## ИНСТРУКЦИЯ
Напечатай все эти строки в точности без изменений.
----- СТРОКИ -----
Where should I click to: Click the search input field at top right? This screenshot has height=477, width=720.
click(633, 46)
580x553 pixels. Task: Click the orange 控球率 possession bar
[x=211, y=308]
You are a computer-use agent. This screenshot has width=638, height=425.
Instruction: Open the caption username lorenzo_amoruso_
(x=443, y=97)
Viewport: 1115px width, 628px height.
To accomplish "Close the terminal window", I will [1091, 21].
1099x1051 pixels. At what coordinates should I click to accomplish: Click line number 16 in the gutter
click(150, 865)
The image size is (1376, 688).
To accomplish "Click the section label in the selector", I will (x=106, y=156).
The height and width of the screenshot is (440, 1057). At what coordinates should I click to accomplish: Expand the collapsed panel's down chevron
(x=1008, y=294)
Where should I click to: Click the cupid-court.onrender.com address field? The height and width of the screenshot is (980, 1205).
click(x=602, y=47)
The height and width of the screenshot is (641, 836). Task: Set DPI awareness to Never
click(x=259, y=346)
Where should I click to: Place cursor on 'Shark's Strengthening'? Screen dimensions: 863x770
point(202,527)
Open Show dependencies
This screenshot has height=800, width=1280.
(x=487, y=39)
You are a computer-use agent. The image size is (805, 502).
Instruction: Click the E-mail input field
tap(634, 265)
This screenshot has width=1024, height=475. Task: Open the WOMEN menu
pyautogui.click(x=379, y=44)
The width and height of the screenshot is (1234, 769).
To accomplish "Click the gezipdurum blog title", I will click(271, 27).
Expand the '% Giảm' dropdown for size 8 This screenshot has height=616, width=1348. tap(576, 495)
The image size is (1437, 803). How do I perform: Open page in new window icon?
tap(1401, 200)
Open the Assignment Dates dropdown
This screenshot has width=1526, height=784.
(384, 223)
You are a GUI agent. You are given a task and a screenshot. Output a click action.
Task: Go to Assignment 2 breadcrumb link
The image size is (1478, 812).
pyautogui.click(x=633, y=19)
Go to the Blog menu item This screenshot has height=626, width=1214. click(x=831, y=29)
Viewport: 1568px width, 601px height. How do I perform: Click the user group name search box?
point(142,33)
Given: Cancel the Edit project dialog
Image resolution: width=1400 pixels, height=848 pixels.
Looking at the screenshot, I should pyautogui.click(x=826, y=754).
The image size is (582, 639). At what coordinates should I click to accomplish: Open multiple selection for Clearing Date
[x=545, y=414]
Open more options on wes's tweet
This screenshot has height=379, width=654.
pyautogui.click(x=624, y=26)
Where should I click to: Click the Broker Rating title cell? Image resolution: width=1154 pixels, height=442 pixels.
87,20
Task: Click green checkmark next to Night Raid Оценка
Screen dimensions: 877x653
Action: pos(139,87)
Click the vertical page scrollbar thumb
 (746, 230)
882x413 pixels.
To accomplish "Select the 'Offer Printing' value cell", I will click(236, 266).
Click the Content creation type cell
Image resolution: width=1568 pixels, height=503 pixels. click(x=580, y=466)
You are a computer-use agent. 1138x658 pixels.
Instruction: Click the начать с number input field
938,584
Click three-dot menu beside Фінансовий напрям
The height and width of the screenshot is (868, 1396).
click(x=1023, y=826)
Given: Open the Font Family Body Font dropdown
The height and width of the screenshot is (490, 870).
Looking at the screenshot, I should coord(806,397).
-----
## ВЫПОЛНЕННОЕ ЗАДАНИЕ
Where should I click to: Click the search input field at top right? This screenshot has height=477, width=720.
click(633, 46)
580x553 pixels. Task: Click the orange 控球率 possession bar
[x=211, y=308]
You are a computer-use agent. This screenshot has width=638, height=425.
Instruction: Open the caption username lorenzo_amoruso_
(x=443, y=97)
Viewport: 1115px width, 628px height.
To accomplish "Close the terminal window", I will [1091, 21].
1099x1051 pixels. At what coordinates should I click to accomplish: Click line number 16 in the gutter
click(150, 865)
The image size is (1376, 688).
To accomplish "Click the section label in the selector", I will (x=106, y=156).
The height and width of the screenshot is (440, 1057). At what coordinates should I click to accomplish: Expand the collapsed panel's down chevron
(x=1008, y=294)
Where should I click to: Click the cupid-court.onrender.com address field? The height and width of the screenshot is (980, 1205).
click(x=602, y=47)
The height and width of the screenshot is (641, 836). Task: Set DPI awareness to Never
click(x=259, y=346)
Where should I click to: Place cursor on 'Shark's Strengthening'? Screen dimensions: 863x770
point(202,527)
Open Show dependencies
This screenshot has height=800, width=1280.
(x=487, y=39)
You are a computer-use agent. The image size is (805, 502).
Instruction: Click the E-mail input field
tap(634, 265)
This screenshot has width=1024, height=475. Task: Open the WOMEN menu
pyautogui.click(x=379, y=44)
The width and height of the screenshot is (1234, 769).
To accomplish "Click the gezipdurum blog title", I will click(271, 27).
Expand the '% Giảm' dropdown for size 8 This screenshot has height=616, width=1348. tap(576, 495)
The image size is (1437, 803). How do I perform: Open page in new window icon?
tap(1401, 200)
Open the Assignment Dates dropdown
This screenshot has width=1526, height=784.
(384, 223)
You are a GUI agent. You are given a task and a screenshot. Output a click action.
Task: Go to Assignment 2 breadcrumb link
The image size is (1478, 812).
pyautogui.click(x=633, y=19)
Go to the Blog menu item This screenshot has height=626, width=1214. click(x=831, y=29)
Viewport: 1568px width, 601px height. How do I perform: Click the user group name search box?
point(142,33)
Given: Cancel the Edit project dialog
Image resolution: width=1400 pixels, height=848 pixels.
Looking at the screenshot, I should pyautogui.click(x=826, y=754).
The image size is (582, 639). At what coordinates should I click to accomplish: Open multiple selection for Clearing Date
[x=545, y=414]
Open more options on wes's tweet
This screenshot has height=379, width=654.
pyautogui.click(x=624, y=26)
Where should I click to: Click the Broker Rating title cell? Image resolution: width=1154 pixels, height=442 pixels.
87,20
Task: Click green checkmark next to Night Raid Оценка
Screen dimensions: 877x653
Action: pos(139,87)
Click the vertical page scrollbar thumb
 (746, 230)
882x413 pixels.
To accomplish "Select the 'Offer Printing' value cell", I will click(236, 266).
Click the Content creation type cell
Image resolution: width=1568 pixels, height=503 pixels. click(x=580, y=466)
You are a computer-use agent. 1138x658 pixels.
Instruction: Click the начать с number input field
938,584
Click three-dot menu beside Фінансовий напрям
The height and width of the screenshot is (868, 1396).
click(x=1023, y=826)
Given: Open the Font Family Body Font dropdown
The height and width of the screenshot is (490, 870).
Looking at the screenshot, I should coord(806,397).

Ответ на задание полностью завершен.